The BBC’s film Becoming Matisse is, of course, about the artist Henri Matisse. It focuses on his early years in the humdrum northern French town Bohain-en-Vermandois and the struggle to achieve recognition in late-19th- and early-20th-century Paris. But it is also a portrait of the wider Matisse family—particularly the artist’s wife Amélie. And crucial to telling that story is Sophie Matisse, Henri and Amélie's great-granddaughter, who literally follows her ancestors’ footsteps. It was a tumultuous period, when Matisse met with familial disapproval, critical mockery and establishment scorn and in which the family faced life-threatening illness and society scandal, among much else.
In an interview for The Week in Art, the podcast from The Art Newspaper, due to be broadcast next week, Sophie Matisse explains that the role of the wider Matisse family grew as she embarked on the journey. “Hugo [Macgregor, the film’s director] approached me with his idea. And it was initially that I would be a vehicle for retracing Matisse's steps and being a family member would provide people with a unique sense of connection,” she says. “The idea of bringing the family in more, for me—maybe this is not how Hugo feels or felt—was something that developed naturally during the film.”
Among the places she visits is the Matisse family home at Bohain, where the artist grew up. He returned humiliated and unsuccessful in 1903, after Amélie’s family had been caught up in the scandal involving the fraudster Thérèse Humbert. Sophie visits the attic room where a demoralised Matisse painted Studio under the Eaves (1903), now much loved and housed in the Fitzwilliam Museum in Cambridge. “It was really crazy for me because that happened to be a painting that I hooked on to as a teenager as being one of my favourite paintings,” she says. “I never imagined that I'd be in that actual room, ever in my life. And so that was just mind-blowing.”

Problem requirements:
Reproduce the part of the Becoming Matisse article that begins at the words "The BBC’s film" and ends after the words "among much else.", word for word.

Recorded data:

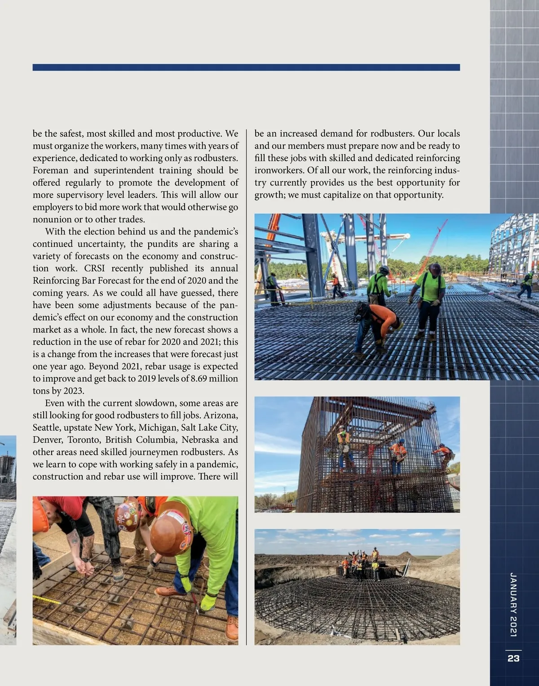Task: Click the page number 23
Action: click(513, 658)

Reply to the task:
The BBC’s film Becoming Matisse is, of course, about the artist Henri Matisse. It focuses on his early years in the humdrum northern French town Bohain-en-Vermandois and the struggle to achieve recognition in late-19th- and early-20th-century Paris. But it is also a portrait of the wider Matisse family—particularly the artist’s wife Amélie. And crucial to telling that story is Sophie Matisse, Henri and Amélie's great-granddaughter, who literally follows her ancestors’ footsteps. It was a tumultuous period, when Matisse met with familial disapproval, critical mockery and establishment scorn and in which the family faced life-threatening illness and society scandal, among much else.